=== Section Start ===

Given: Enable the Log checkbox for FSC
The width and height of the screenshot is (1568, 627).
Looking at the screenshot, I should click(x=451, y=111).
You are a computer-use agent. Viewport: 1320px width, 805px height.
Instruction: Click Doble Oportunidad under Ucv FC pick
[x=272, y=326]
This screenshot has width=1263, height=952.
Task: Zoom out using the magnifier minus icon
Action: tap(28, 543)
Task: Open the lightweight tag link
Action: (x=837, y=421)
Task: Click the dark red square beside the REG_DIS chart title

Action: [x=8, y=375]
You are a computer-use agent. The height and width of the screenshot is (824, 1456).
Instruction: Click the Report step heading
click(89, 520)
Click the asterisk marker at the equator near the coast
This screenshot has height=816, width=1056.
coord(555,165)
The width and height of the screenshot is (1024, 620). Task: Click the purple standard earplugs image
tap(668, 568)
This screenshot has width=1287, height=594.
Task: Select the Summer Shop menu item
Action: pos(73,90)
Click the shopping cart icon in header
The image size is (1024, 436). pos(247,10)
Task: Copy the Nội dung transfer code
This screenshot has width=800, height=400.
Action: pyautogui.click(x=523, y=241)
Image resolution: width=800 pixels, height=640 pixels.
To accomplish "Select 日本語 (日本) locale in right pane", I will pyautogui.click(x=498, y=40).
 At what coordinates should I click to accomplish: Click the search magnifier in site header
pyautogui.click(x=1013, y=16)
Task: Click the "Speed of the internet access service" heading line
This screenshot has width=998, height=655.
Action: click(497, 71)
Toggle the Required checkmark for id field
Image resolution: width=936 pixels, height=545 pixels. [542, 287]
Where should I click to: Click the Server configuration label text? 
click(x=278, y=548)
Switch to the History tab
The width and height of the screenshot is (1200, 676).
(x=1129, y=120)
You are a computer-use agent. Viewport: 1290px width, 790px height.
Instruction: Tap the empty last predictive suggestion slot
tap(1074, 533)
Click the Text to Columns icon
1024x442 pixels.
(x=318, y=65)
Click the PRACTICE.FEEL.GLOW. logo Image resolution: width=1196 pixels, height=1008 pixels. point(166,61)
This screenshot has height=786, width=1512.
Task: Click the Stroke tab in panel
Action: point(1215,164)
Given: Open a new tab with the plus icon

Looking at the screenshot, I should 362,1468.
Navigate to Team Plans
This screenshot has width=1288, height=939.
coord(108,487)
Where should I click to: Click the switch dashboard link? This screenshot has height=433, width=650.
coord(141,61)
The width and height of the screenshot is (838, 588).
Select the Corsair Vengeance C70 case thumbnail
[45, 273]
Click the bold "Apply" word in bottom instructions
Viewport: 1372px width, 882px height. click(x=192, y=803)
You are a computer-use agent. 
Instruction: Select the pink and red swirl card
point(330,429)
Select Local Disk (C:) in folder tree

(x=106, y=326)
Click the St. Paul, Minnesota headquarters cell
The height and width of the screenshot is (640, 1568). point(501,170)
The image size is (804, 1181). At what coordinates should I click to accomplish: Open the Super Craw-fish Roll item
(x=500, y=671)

=== Section End ===

**Problem details:**
Reproduce the entries above exactly, but only the lines between the line holding "Instruction: Click the Report step heading" and the line holding "Task: Copy the Nội dung transfer code", inclusive.

**Solution to this task:**
Instruction: Click the Report step heading
click(89, 520)
Click the asterisk marker at the equator near the coast
This screenshot has height=816, width=1056.
coord(555,165)
The width and height of the screenshot is (1024, 620). Task: Click the purple standard earplugs image
tap(668, 568)
This screenshot has width=1287, height=594.
Task: Select the Summer Shop menu item
Action: pos(73,90)
Click the shopping cart icon in header
The image size is (1024, 436). pos(247,10)
Task: Copy the Nội dung transfer code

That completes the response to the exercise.